I have taken the Jeopardy! online contestant tests for a number of years now, awaiting that one night a year where I get the chance to type one or two word answers into a Flash application as fast as I can, hoping to get enough right for the phone to ring or whatever. Every time, I walked away feeling kinda dumb and doubting my own trivia mastery. When I learned that they actually provided categories above the answers (you respond with a question on Jeopardy!, remember), I thought I did marginally better. This year, when I completed the test, I upgraded my self-assessment of my performance to ambivalent.

Then I got the email.

On June 14, I will venture to Kansas City for an actual audition for the program. If you’ve read up on it, you’ll know that this involves another test, a personality interview, and maybe a mock Jeopardy! game. If I pass muster, I get thrown into the smaller pool of people who might get the chance to play on the program.

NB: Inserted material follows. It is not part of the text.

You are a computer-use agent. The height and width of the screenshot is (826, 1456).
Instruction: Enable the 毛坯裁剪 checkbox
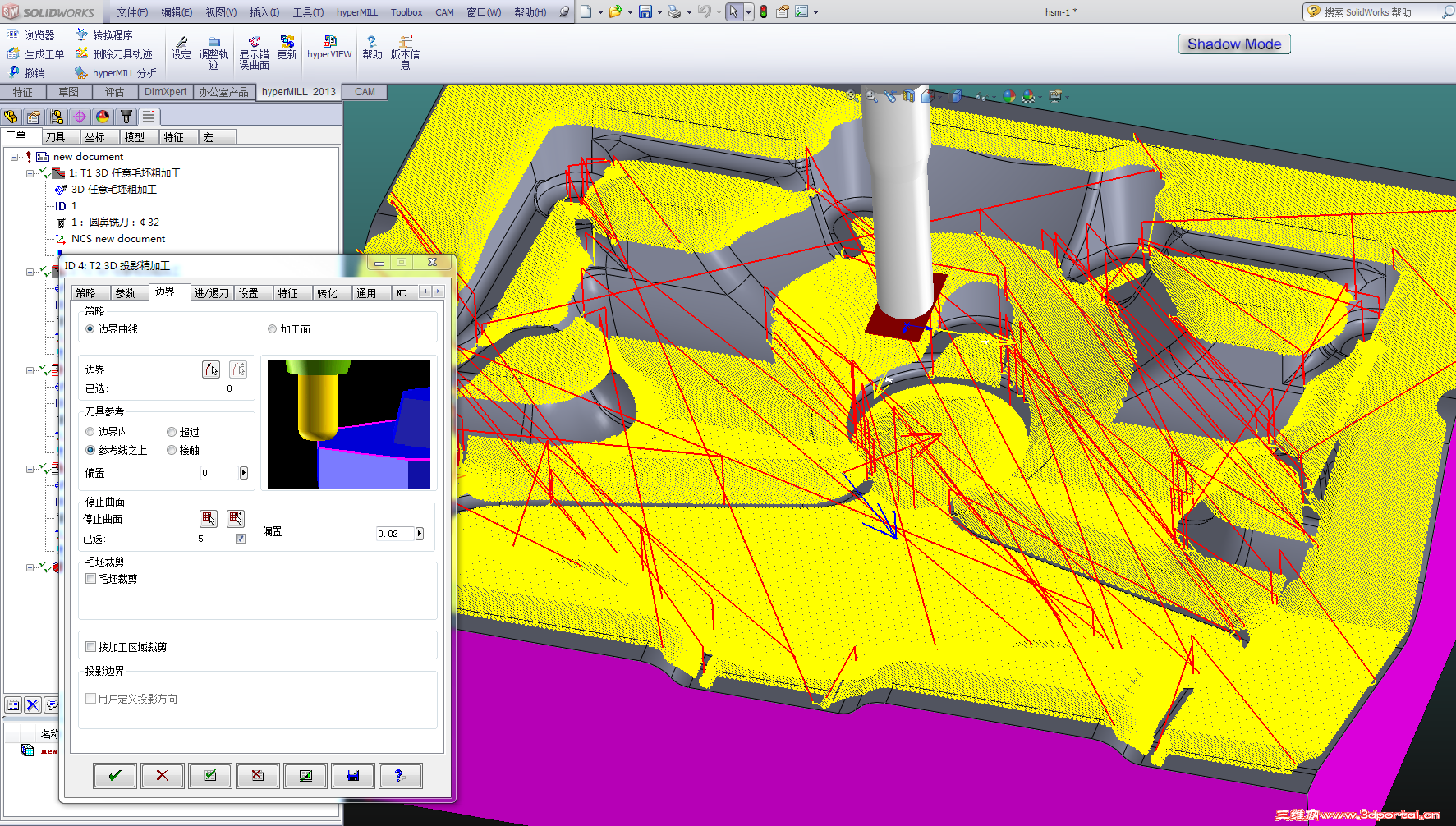pos(91,579)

So I have a little over a month to prepare. I did, briefly, think about “preparing,” as though some program of trivia immersion would somehow make me a better contestant or a more competitive player. However, there’s just as much chance, I think, that I’d stress myself and not enjoy the coming month, so I think I’ll take it in my normal stride: I’ll alter my reading program slightly to include brushing up on some subjects, but I’m not going to study much but maybe the presidents. And hope my native trivia intelligence is enough to carry me.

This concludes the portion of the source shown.